## Set problem
Render everything from the line containing "This screenshot has height=848, width=1590." down to the line containing "[x=24, y=447]", both included, as a Markdown table with the columns No. and Line. Number each line in order and leave out blank lines.

## Rows

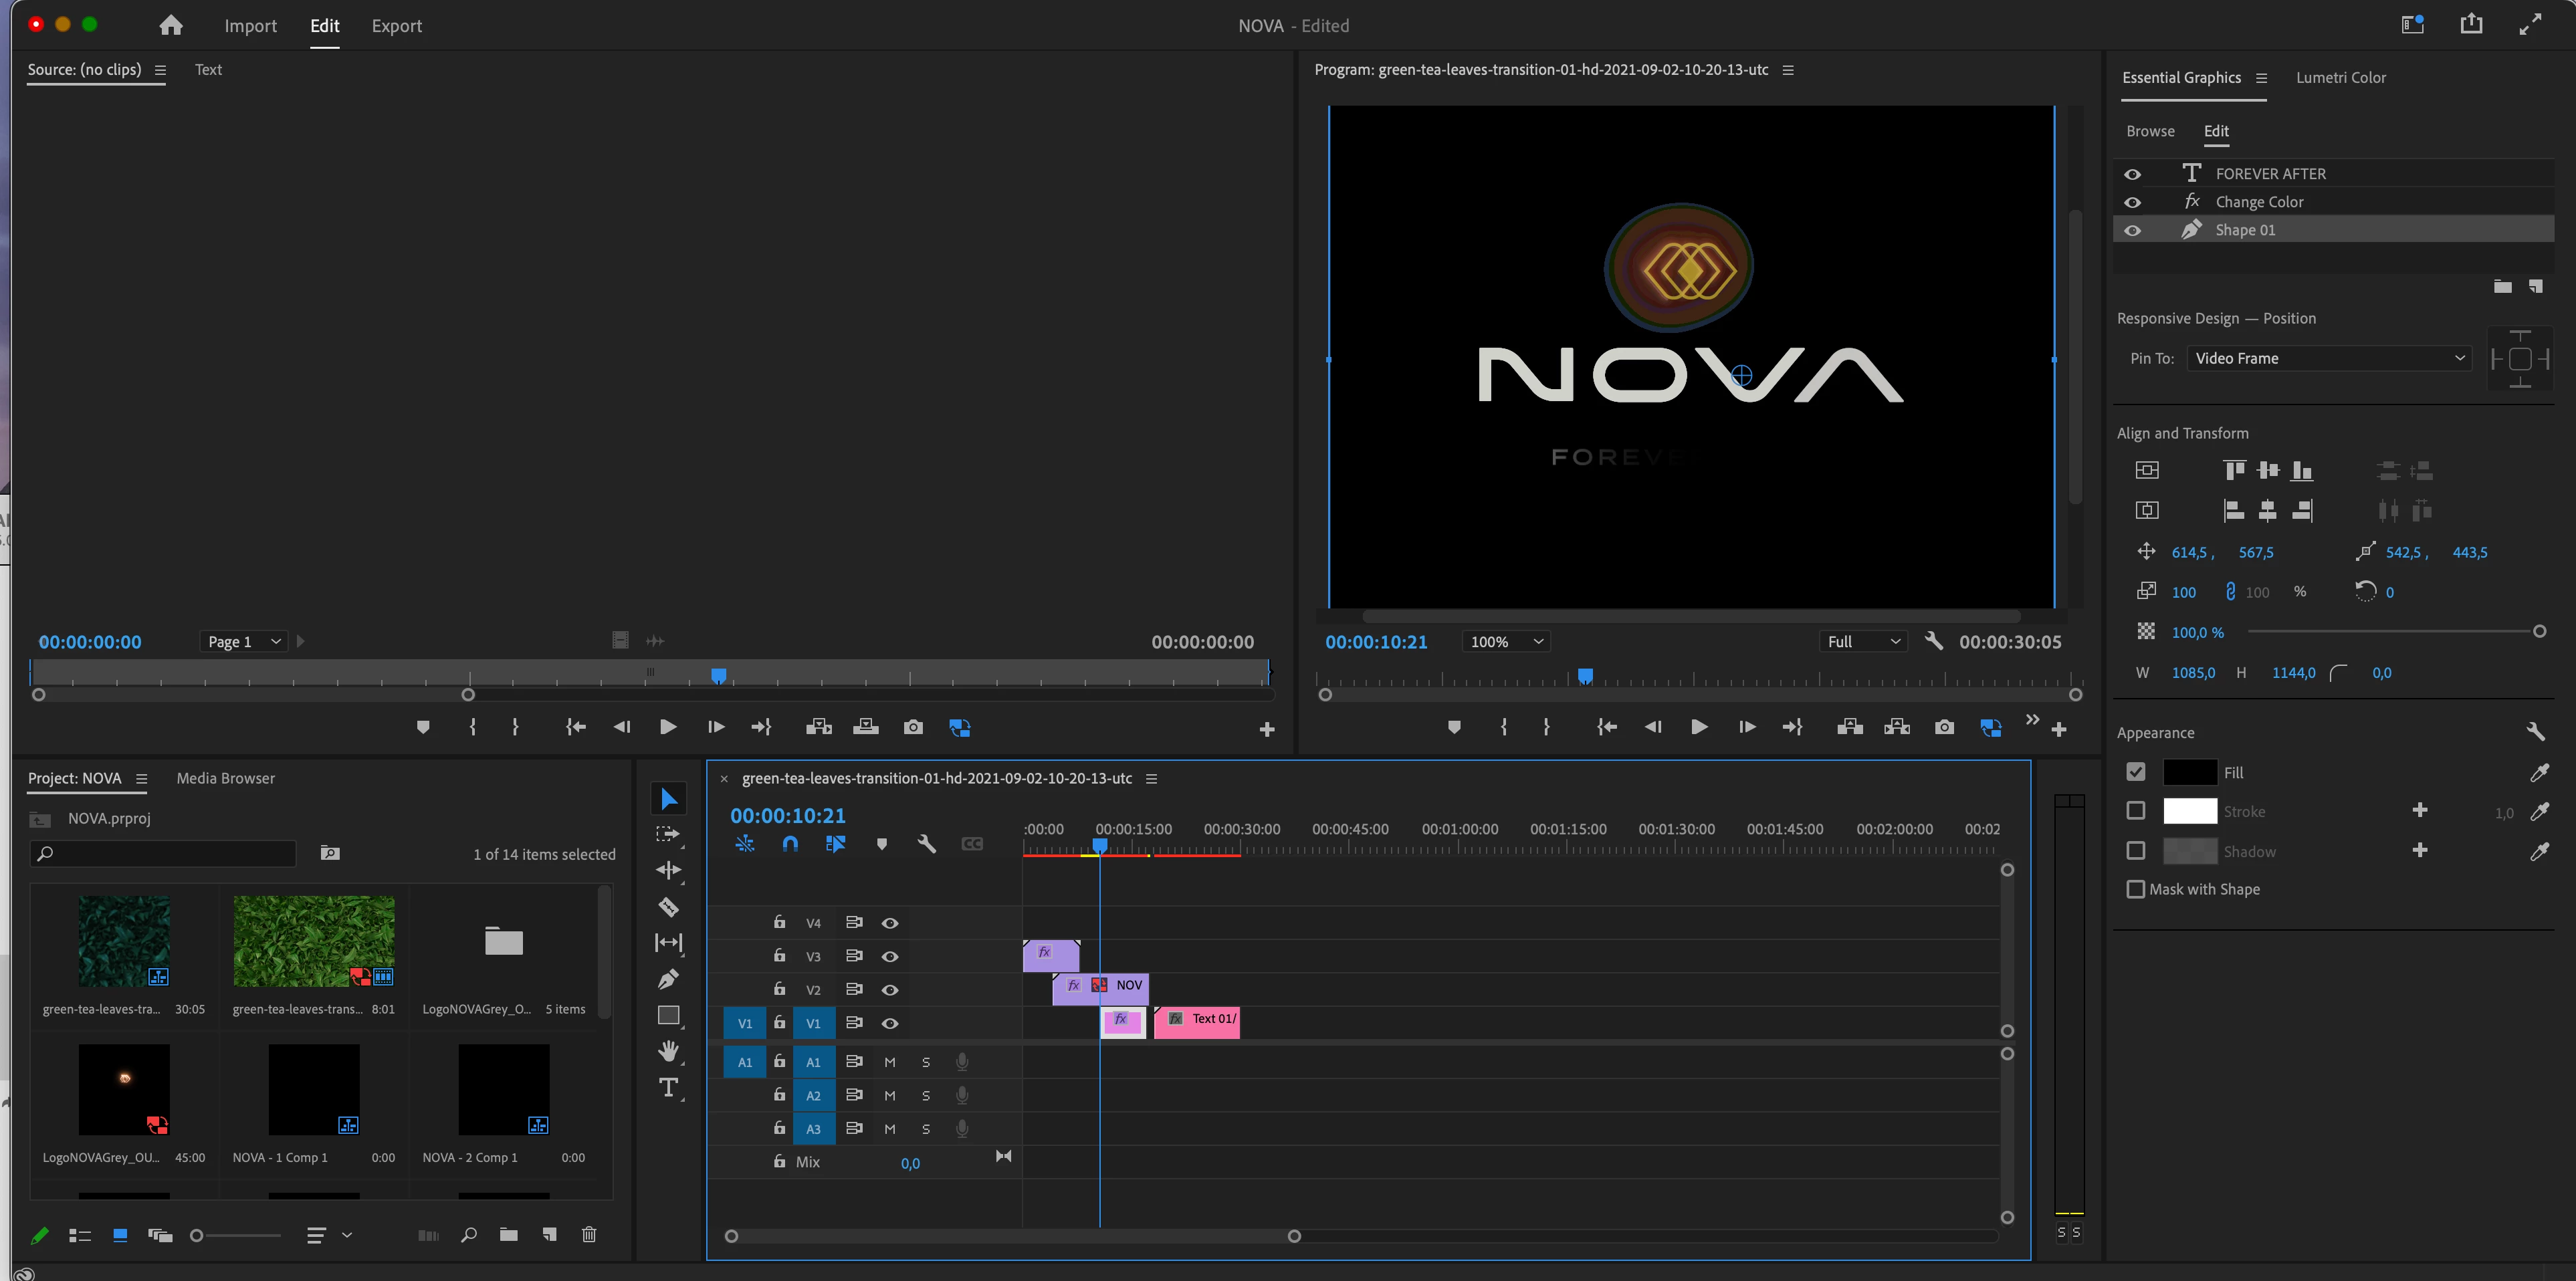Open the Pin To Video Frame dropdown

* * *

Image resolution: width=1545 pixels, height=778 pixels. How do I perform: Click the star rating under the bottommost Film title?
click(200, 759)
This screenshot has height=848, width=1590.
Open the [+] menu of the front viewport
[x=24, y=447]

...

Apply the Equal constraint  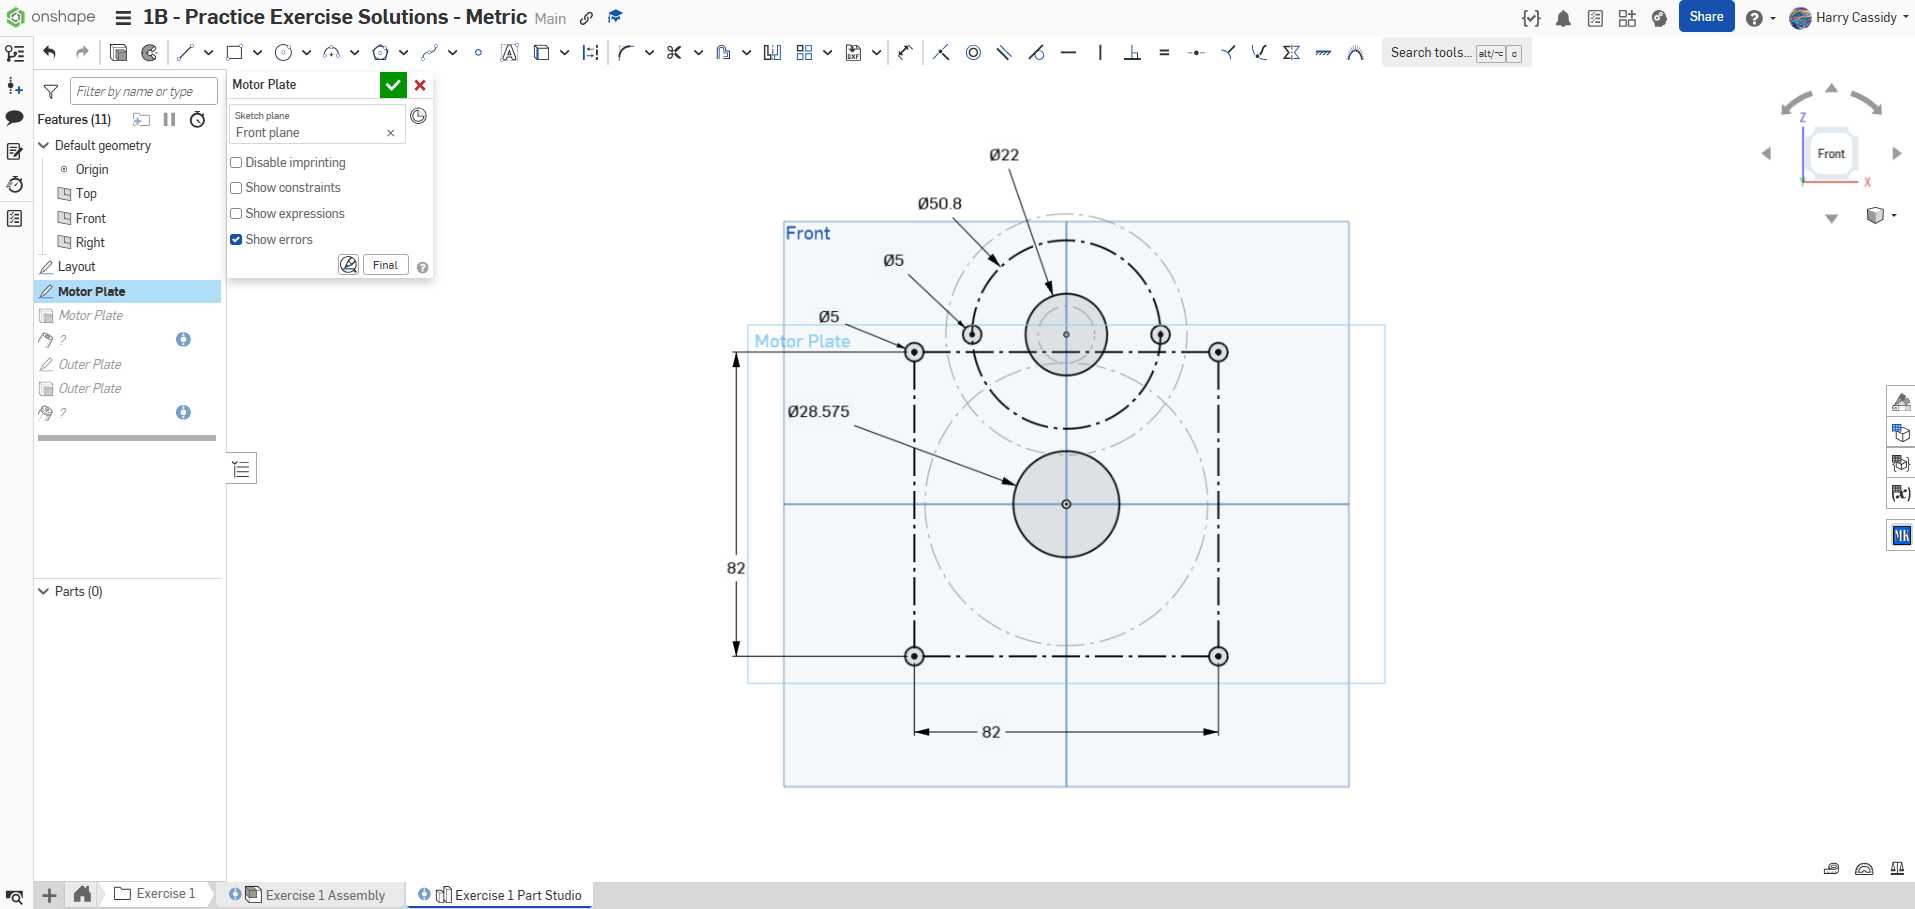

## Final answer
| No. | Line |
|---|---|
| 1 | This screenshot has height=848, width=1590. |
| 2 | Open the [+] menu of the front viewport |
| 3 | [x=24, y=447] |